• AIM OF THE TASK
What is needed here is an exact repetition of the records below, beginning at the line that has "This screenshot has height=1444, width=2560." and stopping after the line that has "This screenshot has width=1786, height=952.".

Collected data:
╭──
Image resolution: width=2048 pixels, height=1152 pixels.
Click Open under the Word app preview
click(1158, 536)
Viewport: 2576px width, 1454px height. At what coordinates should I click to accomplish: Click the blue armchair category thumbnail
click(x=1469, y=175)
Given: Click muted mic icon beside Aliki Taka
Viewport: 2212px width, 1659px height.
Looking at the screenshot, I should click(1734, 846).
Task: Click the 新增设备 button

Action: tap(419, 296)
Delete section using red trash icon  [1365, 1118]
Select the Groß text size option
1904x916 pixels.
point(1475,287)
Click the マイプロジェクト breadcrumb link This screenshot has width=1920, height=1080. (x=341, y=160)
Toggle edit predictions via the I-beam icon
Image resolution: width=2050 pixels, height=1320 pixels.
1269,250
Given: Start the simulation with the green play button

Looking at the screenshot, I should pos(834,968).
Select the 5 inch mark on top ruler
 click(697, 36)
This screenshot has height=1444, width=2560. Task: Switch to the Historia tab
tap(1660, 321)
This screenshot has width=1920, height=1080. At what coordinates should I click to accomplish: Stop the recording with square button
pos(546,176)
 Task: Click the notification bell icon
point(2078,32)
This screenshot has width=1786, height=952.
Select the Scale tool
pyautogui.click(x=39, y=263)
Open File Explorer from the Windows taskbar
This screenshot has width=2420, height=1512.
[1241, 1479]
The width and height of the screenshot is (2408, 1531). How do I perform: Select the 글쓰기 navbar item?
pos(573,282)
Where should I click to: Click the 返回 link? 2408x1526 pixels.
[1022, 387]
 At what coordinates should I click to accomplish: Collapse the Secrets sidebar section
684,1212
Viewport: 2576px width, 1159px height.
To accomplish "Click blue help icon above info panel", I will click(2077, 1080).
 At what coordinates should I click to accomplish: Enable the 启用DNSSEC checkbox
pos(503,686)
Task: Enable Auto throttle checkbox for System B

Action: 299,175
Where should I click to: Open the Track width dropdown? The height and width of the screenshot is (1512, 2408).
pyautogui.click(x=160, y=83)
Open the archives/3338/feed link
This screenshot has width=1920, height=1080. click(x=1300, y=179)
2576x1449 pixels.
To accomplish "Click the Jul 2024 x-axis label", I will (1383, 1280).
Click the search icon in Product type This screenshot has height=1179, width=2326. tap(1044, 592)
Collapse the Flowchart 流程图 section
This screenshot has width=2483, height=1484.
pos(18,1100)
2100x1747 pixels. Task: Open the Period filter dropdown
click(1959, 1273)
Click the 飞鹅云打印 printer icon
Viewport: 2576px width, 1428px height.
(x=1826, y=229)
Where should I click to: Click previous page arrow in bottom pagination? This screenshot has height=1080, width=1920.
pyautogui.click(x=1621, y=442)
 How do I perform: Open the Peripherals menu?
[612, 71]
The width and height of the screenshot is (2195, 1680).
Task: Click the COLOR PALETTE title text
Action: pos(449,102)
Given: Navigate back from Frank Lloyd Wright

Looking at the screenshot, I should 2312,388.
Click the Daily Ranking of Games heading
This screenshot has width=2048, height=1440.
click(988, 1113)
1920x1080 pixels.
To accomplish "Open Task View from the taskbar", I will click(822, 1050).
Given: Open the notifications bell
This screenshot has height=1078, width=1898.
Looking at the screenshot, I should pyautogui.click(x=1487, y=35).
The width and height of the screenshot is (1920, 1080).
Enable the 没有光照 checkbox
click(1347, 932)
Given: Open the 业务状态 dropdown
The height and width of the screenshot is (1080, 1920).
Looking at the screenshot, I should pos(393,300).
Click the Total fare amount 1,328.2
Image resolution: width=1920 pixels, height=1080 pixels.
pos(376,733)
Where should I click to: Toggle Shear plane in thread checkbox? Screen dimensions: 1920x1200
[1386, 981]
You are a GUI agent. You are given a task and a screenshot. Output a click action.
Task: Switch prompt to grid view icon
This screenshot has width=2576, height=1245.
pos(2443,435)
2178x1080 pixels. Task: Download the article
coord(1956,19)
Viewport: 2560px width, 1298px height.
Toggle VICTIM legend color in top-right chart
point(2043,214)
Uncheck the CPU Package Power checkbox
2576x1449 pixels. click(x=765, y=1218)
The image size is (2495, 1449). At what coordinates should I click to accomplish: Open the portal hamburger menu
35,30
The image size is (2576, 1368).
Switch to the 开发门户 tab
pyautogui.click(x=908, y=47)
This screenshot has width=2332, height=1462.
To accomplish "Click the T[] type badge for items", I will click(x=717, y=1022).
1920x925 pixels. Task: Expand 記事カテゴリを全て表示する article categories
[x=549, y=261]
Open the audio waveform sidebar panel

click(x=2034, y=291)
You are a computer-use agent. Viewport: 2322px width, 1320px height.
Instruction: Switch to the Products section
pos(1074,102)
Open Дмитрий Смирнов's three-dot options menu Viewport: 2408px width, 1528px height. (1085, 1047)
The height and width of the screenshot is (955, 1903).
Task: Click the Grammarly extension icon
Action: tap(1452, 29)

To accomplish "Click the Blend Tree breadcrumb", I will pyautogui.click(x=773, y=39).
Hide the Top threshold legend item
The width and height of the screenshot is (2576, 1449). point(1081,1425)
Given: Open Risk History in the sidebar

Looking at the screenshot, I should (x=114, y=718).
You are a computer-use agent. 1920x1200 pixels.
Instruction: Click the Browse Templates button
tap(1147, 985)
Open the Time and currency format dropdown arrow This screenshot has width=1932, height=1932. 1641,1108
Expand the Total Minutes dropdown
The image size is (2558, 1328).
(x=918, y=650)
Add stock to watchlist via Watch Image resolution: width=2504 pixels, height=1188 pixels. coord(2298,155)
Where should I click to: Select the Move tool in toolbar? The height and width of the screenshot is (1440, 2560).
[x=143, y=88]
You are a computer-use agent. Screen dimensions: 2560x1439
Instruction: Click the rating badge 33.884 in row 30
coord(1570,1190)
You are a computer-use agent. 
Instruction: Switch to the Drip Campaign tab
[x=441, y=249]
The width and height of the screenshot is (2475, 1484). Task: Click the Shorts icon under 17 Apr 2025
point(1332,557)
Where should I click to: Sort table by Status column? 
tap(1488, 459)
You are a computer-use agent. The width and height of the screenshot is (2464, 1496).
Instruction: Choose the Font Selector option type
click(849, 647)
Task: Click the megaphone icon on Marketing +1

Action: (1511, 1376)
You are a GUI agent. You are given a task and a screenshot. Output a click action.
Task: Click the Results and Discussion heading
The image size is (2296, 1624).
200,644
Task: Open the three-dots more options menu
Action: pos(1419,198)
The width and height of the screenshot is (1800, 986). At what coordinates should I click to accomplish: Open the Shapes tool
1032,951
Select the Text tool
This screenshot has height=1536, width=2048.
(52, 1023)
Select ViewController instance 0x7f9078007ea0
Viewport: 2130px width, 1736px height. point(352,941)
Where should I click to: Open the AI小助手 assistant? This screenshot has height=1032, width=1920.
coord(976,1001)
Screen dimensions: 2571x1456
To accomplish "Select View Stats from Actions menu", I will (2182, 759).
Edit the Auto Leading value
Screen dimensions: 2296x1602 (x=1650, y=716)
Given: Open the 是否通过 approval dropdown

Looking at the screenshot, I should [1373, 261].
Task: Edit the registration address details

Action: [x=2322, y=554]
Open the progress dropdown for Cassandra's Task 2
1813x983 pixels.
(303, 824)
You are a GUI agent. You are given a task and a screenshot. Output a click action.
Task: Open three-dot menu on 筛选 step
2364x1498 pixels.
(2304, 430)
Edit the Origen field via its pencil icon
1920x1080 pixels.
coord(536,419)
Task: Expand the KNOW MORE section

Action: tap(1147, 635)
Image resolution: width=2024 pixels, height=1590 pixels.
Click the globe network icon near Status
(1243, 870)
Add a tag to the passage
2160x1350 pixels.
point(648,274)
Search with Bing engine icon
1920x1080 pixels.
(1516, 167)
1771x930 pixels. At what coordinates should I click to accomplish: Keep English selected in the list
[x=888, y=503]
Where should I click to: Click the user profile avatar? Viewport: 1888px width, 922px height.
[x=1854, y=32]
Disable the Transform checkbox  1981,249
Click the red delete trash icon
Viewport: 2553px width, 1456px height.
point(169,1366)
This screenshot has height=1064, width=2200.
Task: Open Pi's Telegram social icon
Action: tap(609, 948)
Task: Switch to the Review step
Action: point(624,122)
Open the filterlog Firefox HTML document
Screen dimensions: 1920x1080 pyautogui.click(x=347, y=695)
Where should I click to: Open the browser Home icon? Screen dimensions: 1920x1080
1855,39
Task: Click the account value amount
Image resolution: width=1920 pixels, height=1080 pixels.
╰──
• SOLUTION TO THIS EXERCISE
This screenshot has height=1444, width=2560. Task: Switch to the Historia tab
tap(1660, 321)
This screenshot has width=1920, height=1080. At what coordinates should I click to accomplish: Stop the recording with square button
pos(546,176)
 Task: Click the notification bell icon
point(2078,32)
This screenshot has width=1786, height=952.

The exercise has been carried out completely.